Computed axial displacement at the top and pore pressure at the bottom of the sample: a during the whole treatment; evolution of b axial displacement and c pore pressure during the mechanical test—comparison between the cases with (solid lines) and without (dashed lines) consideration of the MICP effects

4 Conclusions

The microstructural effects on the macroscopic behaviour and the fully BCHM couplings are two relevant issues of MICP in soil that are currently less investigated. In the present study, we applied a simplified GM method to describe the influences of the microstructural aspects on the reaction kinetics and mechanical behaviour of the MICP-treated soil in a macro-continuum model. To address the multi-field problems in MICP, we defined four subsystems, respectively, for the biological (B), chemical (C), hydraulic (H) and mechanical (M) fields. The couplings among the BCHM fields are considered in the corresponding constitutive equations and the additional defined coupling terms in each field equation. The final equations describing the system behaviour and the coupling effects are implemented in the open-source FEM code OpenGeoSys (OGS). The biochemical reactions and the mass transport are solved in a monolithic way, whereas they are solved with the hydraulic process and the mechanical process iteratively in a staggered scheme.

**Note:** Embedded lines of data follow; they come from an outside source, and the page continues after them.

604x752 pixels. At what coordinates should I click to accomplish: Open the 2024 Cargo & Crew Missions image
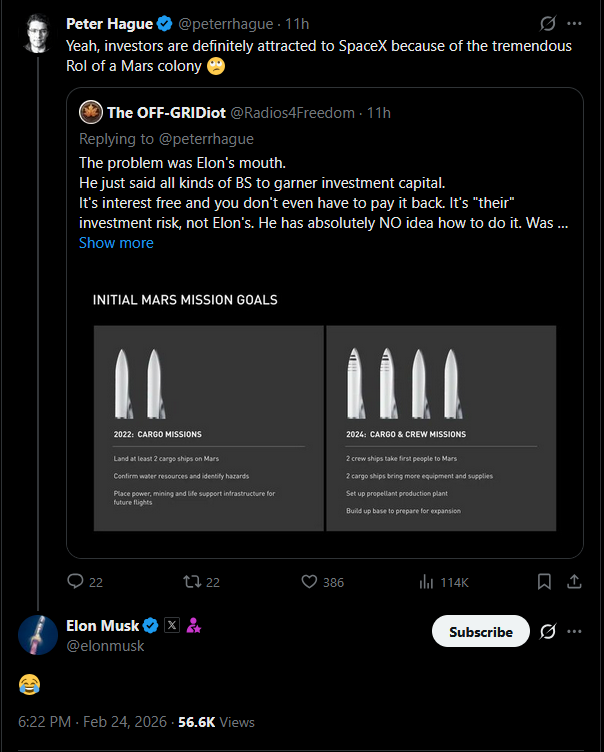(x=441, y=428)
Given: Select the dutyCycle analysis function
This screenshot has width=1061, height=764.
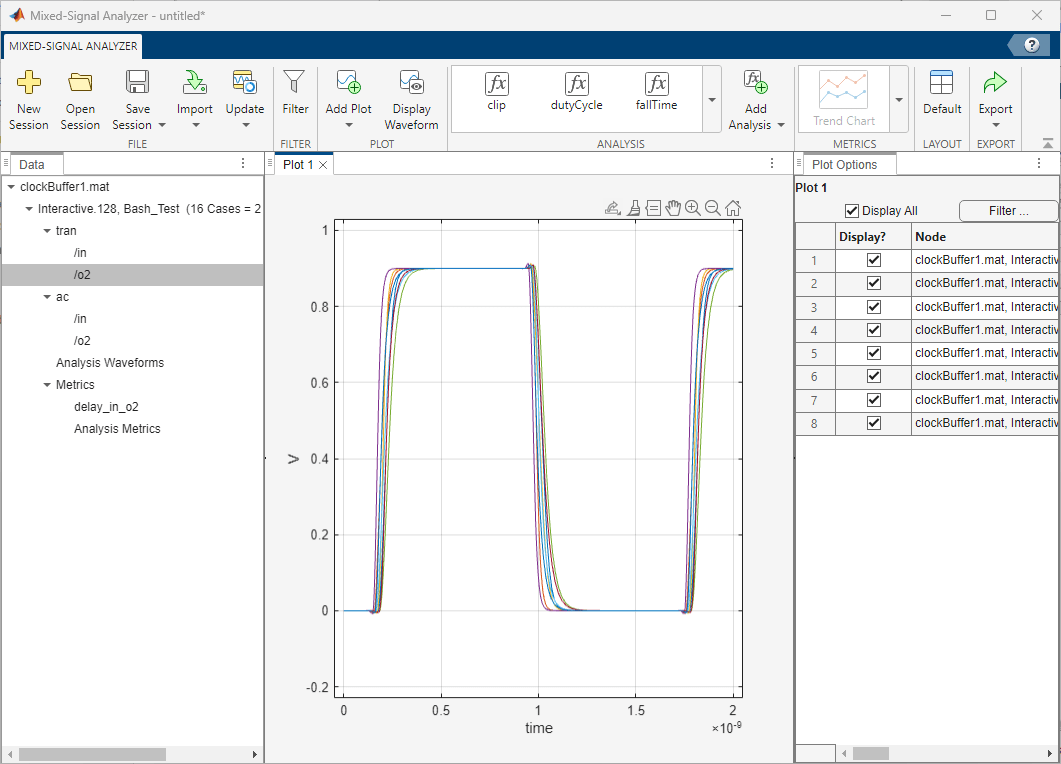Looking at the screenshot, I should tap(576, 94).
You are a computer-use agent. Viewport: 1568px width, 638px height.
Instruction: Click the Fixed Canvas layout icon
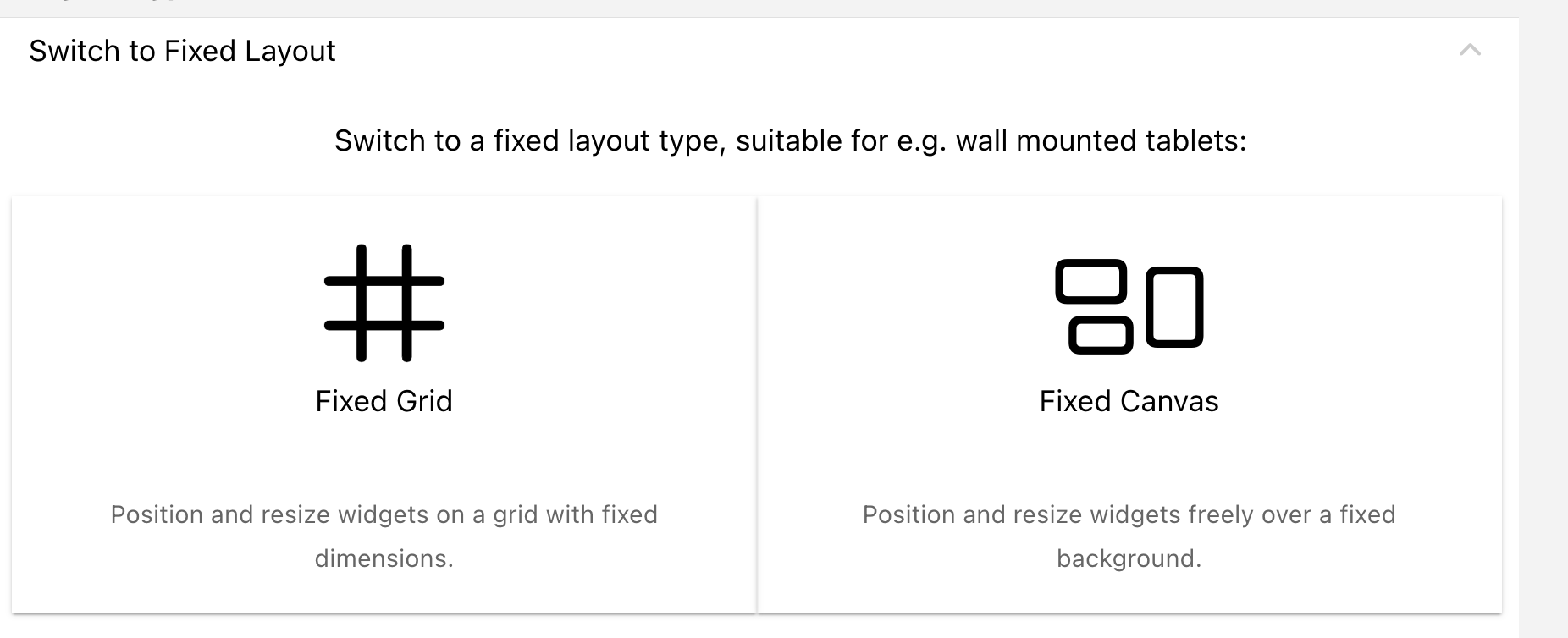click(x=1129, y=305)
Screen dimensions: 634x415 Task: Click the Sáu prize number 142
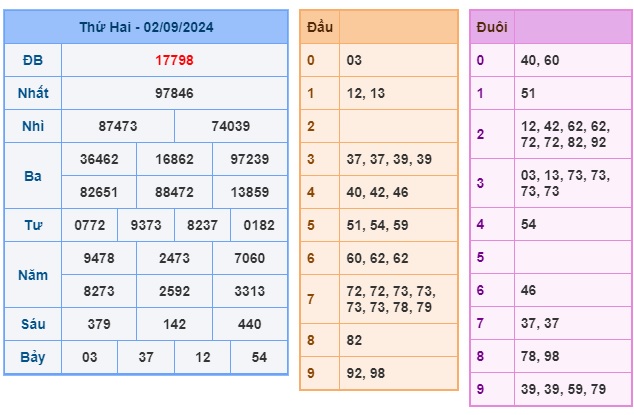(x=174, y=324)
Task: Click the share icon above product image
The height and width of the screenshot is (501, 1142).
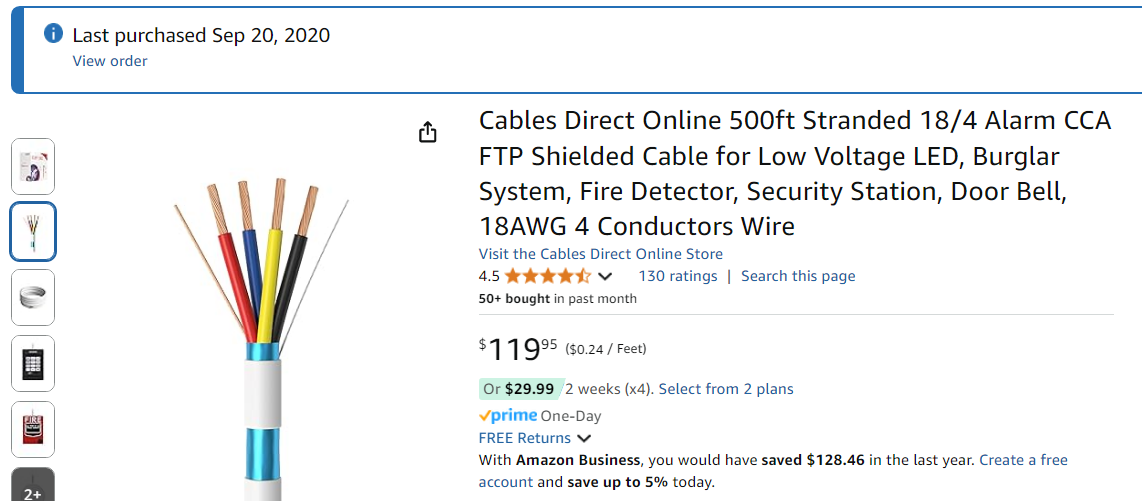Action: click(428, 132)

The developed model is applied in three numerical examples. The first one aims at analysing the microstructural effects on the temporal evolution of the reaction behaviour, by which the experiment conducted in [45] is simulated. With the introduction of the microscopic related parameters and cross-scale functions, the observed different MICP behaviours in samples with similar initial porosity but different microstructures can be captured. In the second case the tests reported in [9] are simulated, by which the relationship between the macroscopic and microscopic property changes is investigated. The comparison of the computational results with the experimental observations indicates that our model can well reproduce not only the macroscopic behaviour changes by MICP but also the evolution of the specific reaction surface. In the last case a scenario analysis of a fully BCHM MICP test is performed. A reasonable prediction of the relevant chemical and hydro-mechanical response in MICP during different treatment phases is obtained. The numerical analysis indicates that depending on the injection strategies the soil with initial homogeneous properties could become inhomogeneous. This inhomogeneity in space and time can be captured in the model only when the reaction kinetics, mass and fluid transport, and deformation processes are solved in a coupled manner.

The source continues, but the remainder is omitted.